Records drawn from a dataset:
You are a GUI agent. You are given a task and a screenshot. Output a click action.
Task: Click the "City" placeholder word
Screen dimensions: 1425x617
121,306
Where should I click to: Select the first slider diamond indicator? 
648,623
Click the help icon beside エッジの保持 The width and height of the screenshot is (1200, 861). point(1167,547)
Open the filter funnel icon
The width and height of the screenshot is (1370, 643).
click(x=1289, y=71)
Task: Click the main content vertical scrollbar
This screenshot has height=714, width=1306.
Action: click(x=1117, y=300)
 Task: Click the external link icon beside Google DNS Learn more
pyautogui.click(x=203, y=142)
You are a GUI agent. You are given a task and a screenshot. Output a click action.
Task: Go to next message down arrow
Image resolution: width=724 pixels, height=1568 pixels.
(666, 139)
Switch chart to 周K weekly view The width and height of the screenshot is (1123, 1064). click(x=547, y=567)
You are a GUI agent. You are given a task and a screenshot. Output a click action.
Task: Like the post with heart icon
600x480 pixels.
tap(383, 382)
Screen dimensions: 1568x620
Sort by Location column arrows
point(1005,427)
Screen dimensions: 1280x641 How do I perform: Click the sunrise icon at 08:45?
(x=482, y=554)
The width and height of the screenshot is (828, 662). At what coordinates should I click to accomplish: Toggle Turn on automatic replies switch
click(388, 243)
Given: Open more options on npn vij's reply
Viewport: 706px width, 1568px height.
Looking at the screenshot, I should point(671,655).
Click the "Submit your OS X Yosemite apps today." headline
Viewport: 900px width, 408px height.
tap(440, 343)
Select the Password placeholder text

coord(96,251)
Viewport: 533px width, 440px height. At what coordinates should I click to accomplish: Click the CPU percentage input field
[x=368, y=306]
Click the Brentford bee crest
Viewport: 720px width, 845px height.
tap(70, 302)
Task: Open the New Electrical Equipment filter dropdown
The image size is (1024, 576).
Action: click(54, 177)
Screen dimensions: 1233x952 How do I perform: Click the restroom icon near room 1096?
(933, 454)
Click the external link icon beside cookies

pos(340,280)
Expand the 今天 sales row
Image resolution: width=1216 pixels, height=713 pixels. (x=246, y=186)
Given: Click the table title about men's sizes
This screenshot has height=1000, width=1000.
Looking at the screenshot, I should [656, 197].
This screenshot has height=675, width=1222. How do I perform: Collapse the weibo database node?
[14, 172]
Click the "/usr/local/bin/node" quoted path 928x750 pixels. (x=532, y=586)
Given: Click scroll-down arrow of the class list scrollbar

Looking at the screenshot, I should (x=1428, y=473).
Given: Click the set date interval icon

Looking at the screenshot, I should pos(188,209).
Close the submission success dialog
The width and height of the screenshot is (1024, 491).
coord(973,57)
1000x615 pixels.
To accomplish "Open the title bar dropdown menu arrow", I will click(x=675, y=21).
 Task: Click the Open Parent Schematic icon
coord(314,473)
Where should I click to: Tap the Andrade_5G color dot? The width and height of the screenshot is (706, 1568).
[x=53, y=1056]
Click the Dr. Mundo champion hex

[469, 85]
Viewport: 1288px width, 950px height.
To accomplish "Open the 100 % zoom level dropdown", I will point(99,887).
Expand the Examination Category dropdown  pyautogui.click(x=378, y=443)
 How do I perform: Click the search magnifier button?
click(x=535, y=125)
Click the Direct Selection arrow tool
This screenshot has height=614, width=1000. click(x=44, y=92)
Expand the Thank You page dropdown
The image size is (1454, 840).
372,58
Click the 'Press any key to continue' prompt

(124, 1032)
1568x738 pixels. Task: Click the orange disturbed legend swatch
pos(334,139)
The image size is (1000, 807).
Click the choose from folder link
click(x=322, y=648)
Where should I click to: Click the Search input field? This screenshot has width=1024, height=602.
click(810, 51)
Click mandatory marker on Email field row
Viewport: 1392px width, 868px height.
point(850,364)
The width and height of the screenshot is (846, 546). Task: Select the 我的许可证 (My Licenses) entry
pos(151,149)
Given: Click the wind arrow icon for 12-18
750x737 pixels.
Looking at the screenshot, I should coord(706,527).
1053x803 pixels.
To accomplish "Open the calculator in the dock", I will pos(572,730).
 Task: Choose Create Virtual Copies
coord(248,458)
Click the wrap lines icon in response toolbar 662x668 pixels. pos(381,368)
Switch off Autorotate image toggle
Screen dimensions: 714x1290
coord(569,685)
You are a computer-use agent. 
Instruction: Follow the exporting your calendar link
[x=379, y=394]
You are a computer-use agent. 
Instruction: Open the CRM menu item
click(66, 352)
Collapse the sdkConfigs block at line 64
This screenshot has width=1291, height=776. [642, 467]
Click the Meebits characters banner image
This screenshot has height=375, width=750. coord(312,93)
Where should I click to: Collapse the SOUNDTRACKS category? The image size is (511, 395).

**Your assignment:** Each record above needs to be set down again, word for word.

**Written answer:**
You are a GUI agent. You are given a task and a screenshot. Output a click action.
Task: Click the "City" placeholder word
Screen dimensions: 1425x617
121,306
Where should I click to: Select the first slider diamond indicator? 
648,623
Click the help icon beside エッジの保持 The width and height of the screenshot is (1200, 861). point(1167,547)
Open the filter funnel icon
The width and height of the screenshot is (1370, 643).
click(x=1289, y=71)
Task: Click the main content vertical scrollbar
This screenshot has height=714, width=1306.
Action: click(x=1117, y=300)
 Task: Click the external link icon beside Google DNS Learn more
pyautogui.click(x=203, y=142)
You are a GUI agent. You are given a task and a screenshot. Output a click action.
Task: Go to next message down arrow
Image resolution: width=724 pixels, height=1568 pixels.
(666, 139)
Switch chart to 周K weekly view The width and height of the screenshot is (1123, 1064). click(x=547, y=567)
You are a GUI agent. You are given a task and a screenshot. Output a click action.
Task: Like the post with heart icon
600x480 pixels.
tap(383, 382)
Screen dimensions: 1568x620
Sort by Location column arrows
point(1005,427)
Screen dimensions: 1280x641 How do I perform: Click the sunrise icon at 08:45?
(x=482, y=554)
The width and height of the screenshot is (828, 662). At what coordinates should I click to accomplish: Toggle Turn on automatic replies switch
click(388, 243)
Given: Open more options on npn vij's reply
Viewport: 706px width, 1568px height.
Looking at the screenshot, I should point(671,655).
Click the "Submit your OS X Yosemite apps today." headline
Viewport: 900px width, 408px height.
tap(440, 343)
Select the Password placeholder text

coord(96,251)
Viewport: 533px width, 440px height. At what coordinates should I click to accomplish: Click the CPU percentage input field
[x=368, y=306]
Click the Brentford bee crest
Viewport: 720px width, 845px height.
tap(70, 302)
Task: Open the New Electrical Equipment filter dropdown
The image size is (1024, 576).
Action: click(54, 177)
Screen dimensions: 1233x952 How do I perform: Click the restroom icon near room 1096?
(933, 454)
Click the external link icon beside cookies

pos(340,280)
Expand the 今天 sales row
Image resolution: width=1216 pixels, height=713 pixels. (x=246, y=186)
Given: Click the table title about men's sizes
This screenshot has height=1000, width=1000.
Looking at the screenshot, I should [656, 197].
This screenshot has height=675, width=1222. How do I perform: Collapse the weibo database node?
[14, 172]
Click the "/usr/local/bin/node" quoted path 928x750 pixels. (x=532, y=586)
Given: Click scroll-down arrow of the class list scrollbar

Looking at the screenshot, I should (x=1428, y=473).
Given: Click the set date interval icon

Looking at the screenshot, I should pos(188,209).
Close the submission success dialog
The width and height of the screenshot is (1024, 491).
coord(973,57)
1000x615 pixels.
To accomplish "Open the title bar dropdown menu arrow", I will click(x=675, y=21).
 Task: Click the Open Parent Schematic icon
coord(314,473)
Where should I click to: Tap the Andrade_5G color dot? The width and height of the screenshot is (706, 1568).
[x=53, y=1056]
Click the Dr. Mundo champion hex

[469, 85]
Viewport: 1288px width, 950px height.
To accomplish "Open the 100 % zoom level dropdown", I will point(99,887).
Expand the Examination Category dropdown  pyautogui.click(x=378, y=443)
 How do I perform: Click the search magnifier button?
click(x=535, y=125)
Click the Direct Selection arrow tool
This screenshot has height=614, width=1000. click(x=44, y=92)
Expand the Thank You page dropdown
The image size is (1454, 840).
372,58
Click the 'Press any key to continue' prompt

(124, 1032)
1568x738 pixels. Task: Click the orange disturbed legend swatch
pos(334,139)
The image size is (1000, 807).
Click the choose from folder link
click(x=322, y=648)
Where should I click to: Click the Search input field? This screenshot has width=1024, height=602.
click(810, 51)
Click mandatory marker on Email field row
Viewport: 1392px width, 868px height.
point(850,364)
The width and height of the screenshot is (846, 546). Task: Select the 我的许可证 (My Licenses) entry
pos(151,149)
Given: Click the wind arrow icon for 12-18
750x737 pixels.
Looking at the screenshot, I should coord(706,527).
1053x803 pixels.
To accomplish "Open the calculator in the dock", I will pos(572,730).
 Task: Choose Create Virtual Copies
coord(248,458)
Click the wrap lines icon in response toolbar 662x668 pixels. pos(381,368)
Switch off Autorotate image toggle
Screen dimensions: 714x1290
coord(569,685)
You are a computer-use agent. 
Instruction: Follow the exporting your calendar link
[x=379, y=394]
You are a computer-use agent. 
Instruction: Open the CRM menu item
click(66, 352)
Collapse the sdkConfigs block at line 64
This screenshot has width=1291, height=776. [642, 467]
Click the Meebits characters banner image
This screenshot has height=375, width=750. coord(312,93)
Where should I click to: Collapse the SOUNDTRACKS category? The image size is (511, 395).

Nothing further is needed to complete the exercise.